What is the matter with him?
Ravishing girls and then deserting them!
Sneakily making babies, then leaving them to die!
That’s not you, Apollo, surely!
You have the power, so follow virtue.
Wicked men the gods punish,
so how can you yourselves flout the laws
you’ve made for mortal man?
If the day ever comes
(I know the notion is absurd)
when you gods must pay the price to human beings
for all your rapings and your whorings,
your and Poseidon, yes and Zeus himself the king of heaven,
will bankrupt every temple to meet the bill.
To chase your fancies without thought is wrong.
One simply can’t go on blaming human beings
for copying the glorious conduct of the gods:
blame the setters of example (119-120).
Old Man: It’s a fine thing to be law-abiding when things go well
but when it comes to enemies the law’s an obstacle (140).
Ion: One cannot sidestep fate (153).
Cruesa: Dire indeed was our destiny then
And dire out destiny to follow:
Flung to and fro, baubles of fate
Sometimes fair, sometimes foul.
But winds veer.
May a fair wind stay—
A calm after storm, my child.
We have suffered enough (157).
Whole Chorus: Those whom misfortune undermines
Should reverence the gods and take courage.

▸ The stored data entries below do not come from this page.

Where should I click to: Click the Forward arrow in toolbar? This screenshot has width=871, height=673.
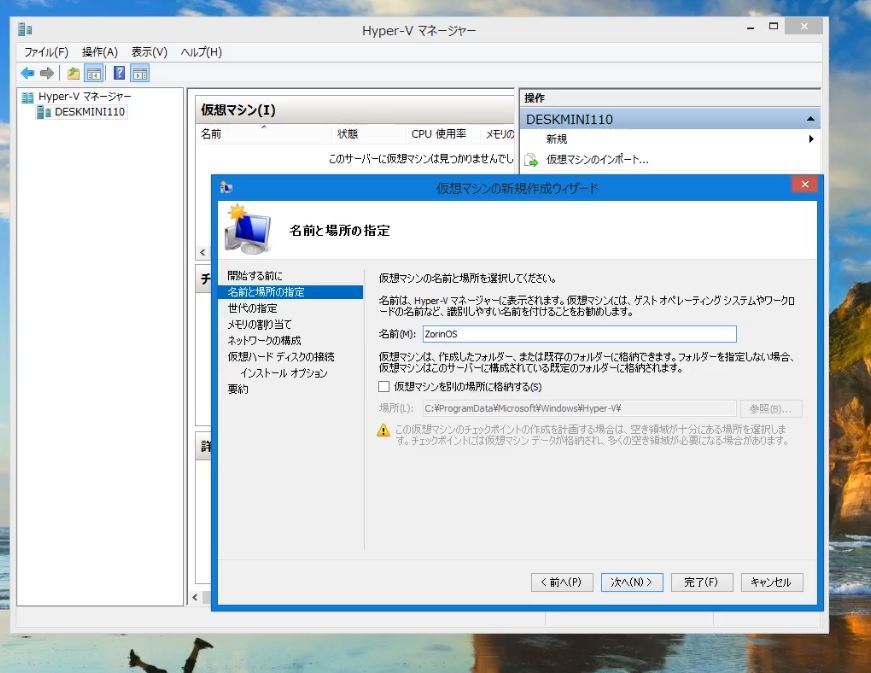click(46, 73)
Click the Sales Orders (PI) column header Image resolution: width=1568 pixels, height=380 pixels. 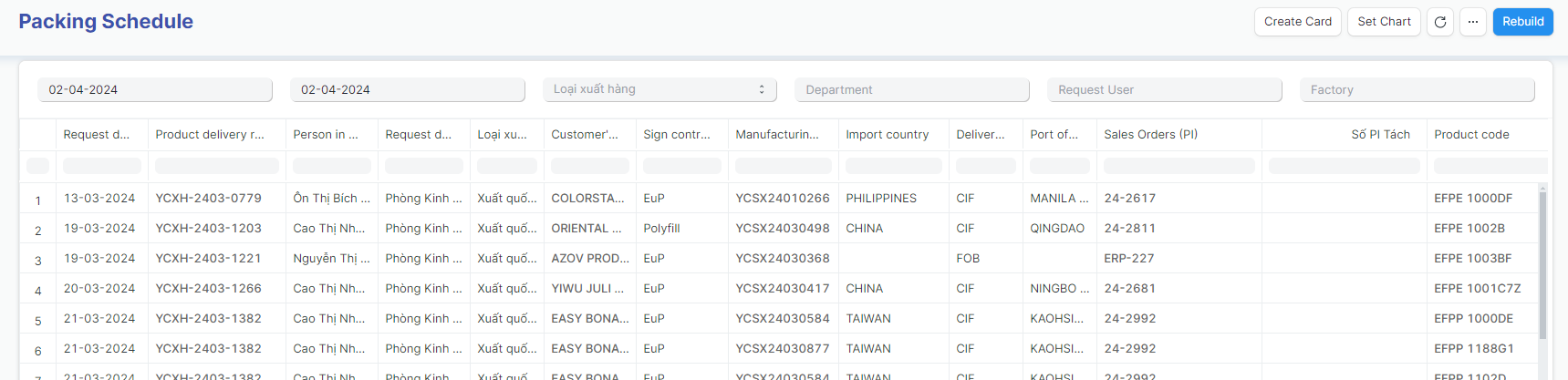pos(1150,134)
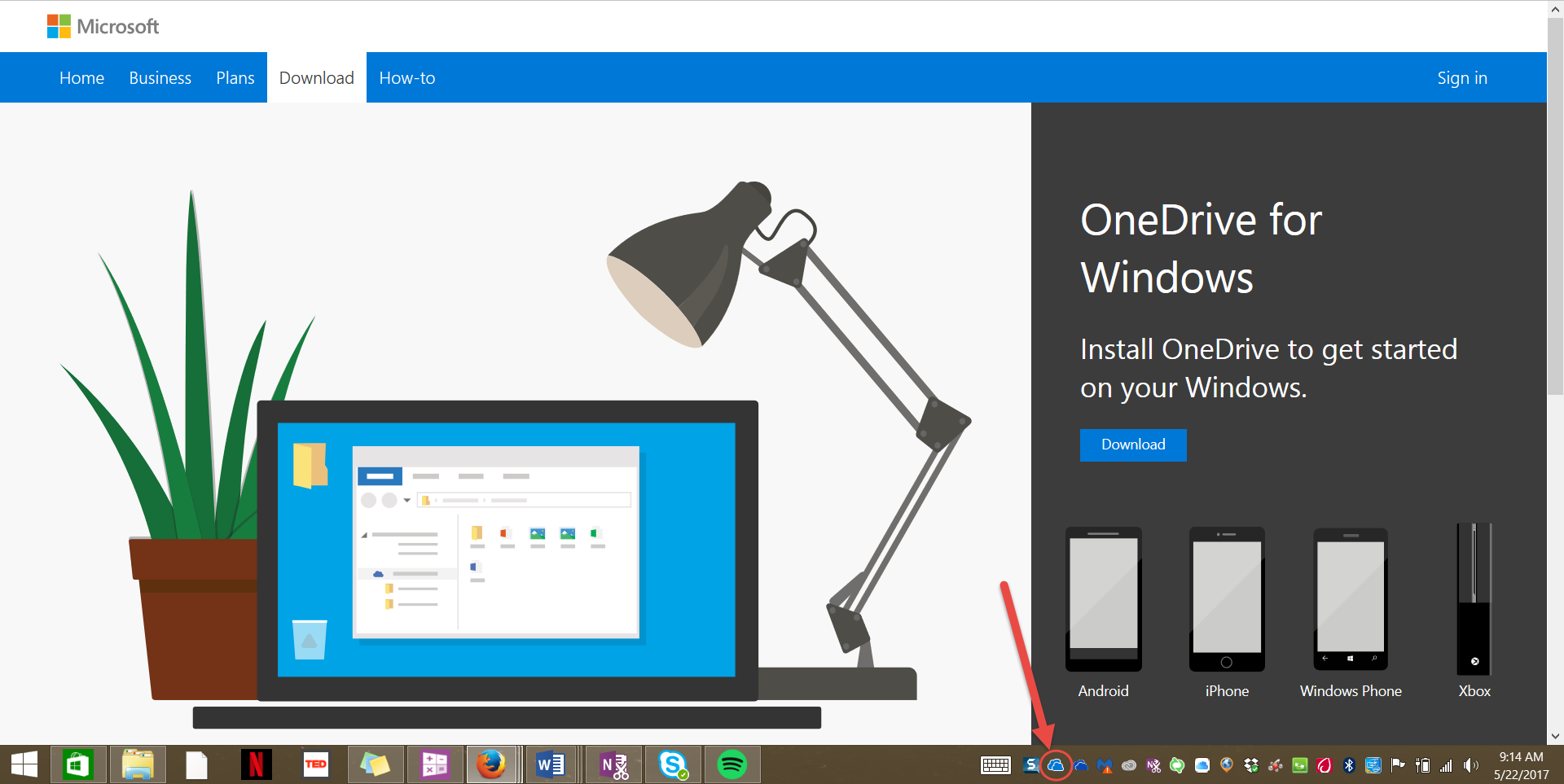
Task: Select the How-to tab
Action: [406, 78]
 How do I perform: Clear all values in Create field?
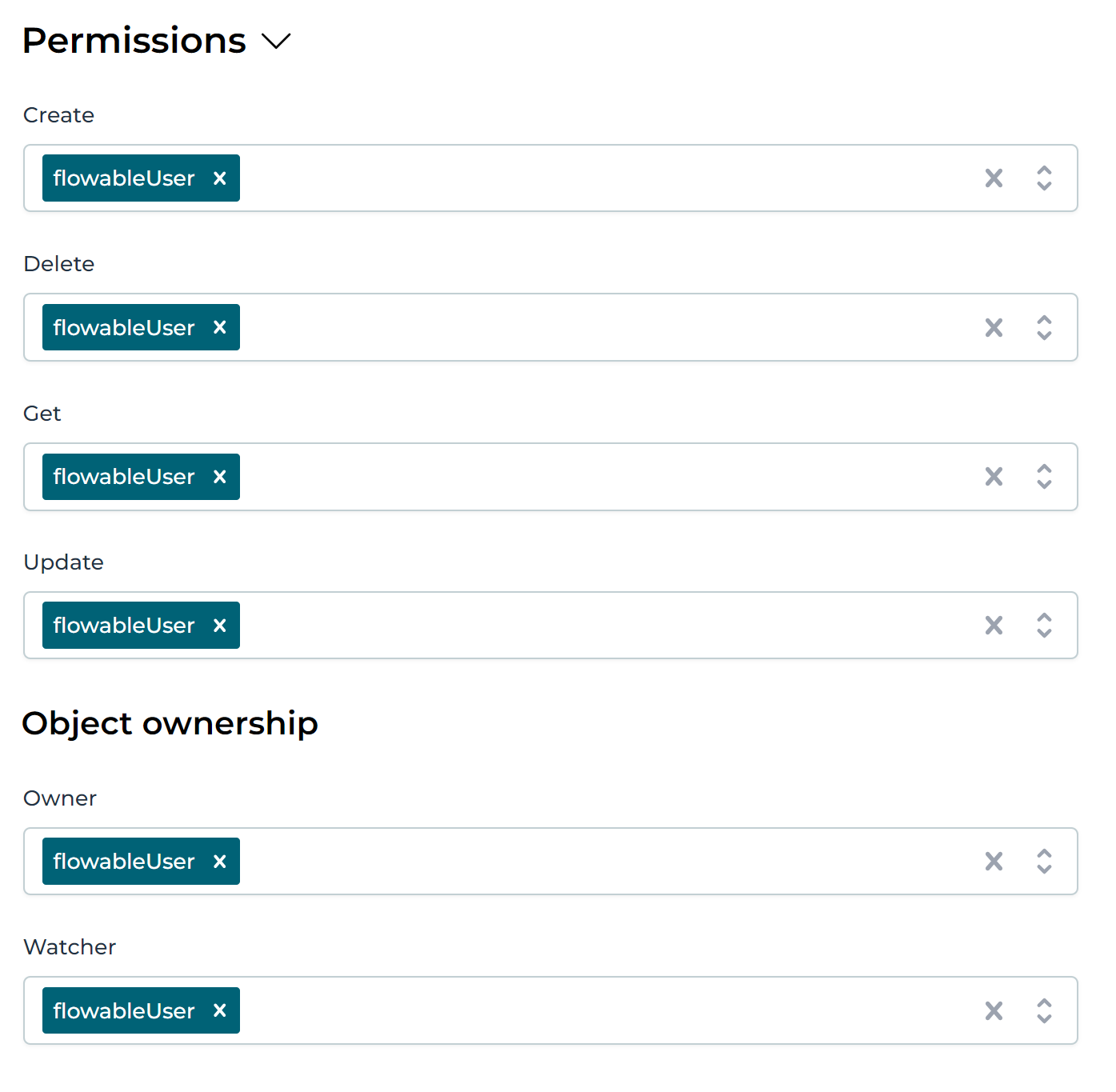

The virtuous in the end will win,
The wicked, by their nature, not:
Because of sin (161).
In his short introduction to the play in the Signet Classic Euripides: Ten Plays edition, Paul Roche refers to Ion as a tragicomedy, but I think it is in fact a romance. It seems to have the classic characteristics of a romance—tragic potential averted because the characters have redeeming qualities, a happy ending with a family created/restored, and so on. But because this is a Euripides play we don’t have a straightforward romance—Euripides loved to tweak things just enough to make them problematic. In Ion there is an intervention of fate in the plot, but the characters are nearly destroyed by the very people they seek: Cruesa nearly poisons her long lost son, and Ion nearly murders his mother for revenge. I think for Euripides this is the more interesting role of fate than Apollo ordering Hermes to deliver baby Ion to the temple at Delphi. Generally in romances there is some kind of external force keeping the lovers (or in this case mother and son) away from one another, but in Ion the characters nearly destroy the very things they seek in an attempt to get the objects of their desire. Specifically, to ensure a place for her son, Cruesa nearly poisons Ion, who is her son though neither of them know it yet; and Ion nearly murders his mother in order to try and secure a place for himself in his family.
The other thing Ion does, which is characteristic of Euripides is presenting the gods in a fairly poor light—especially Apollo. Apollo had raped Cruesa long before the play and she had his child and abandoned it out of shame. To the best of her knowledge, Apollo had let the child be eaten by birds and other animals, which he let her think for some 18 years. His plan to reunite the family is a somewhat bizarre one, which requires some tricky oracular prophecies—prophecies which nearly lead to Cruesa and Ion murdering one another. Then at the end of the play Apollo doesn’t even have the courage to show up himself and justify his actions, but sends Pallas Athena to come and explain his plans.
Way more than Aeschylus and Sophocles, Euripides often made the gods comically human, with the same kinds of desires and incompetencies as the human beings they are supposedly superior to. Although Greek drama often uses the gods/curses as catalysts for dramatic action Euripides is often the only playwright (at least of these three) who is willing to bluntly call the gods to task for meddling in human affairs.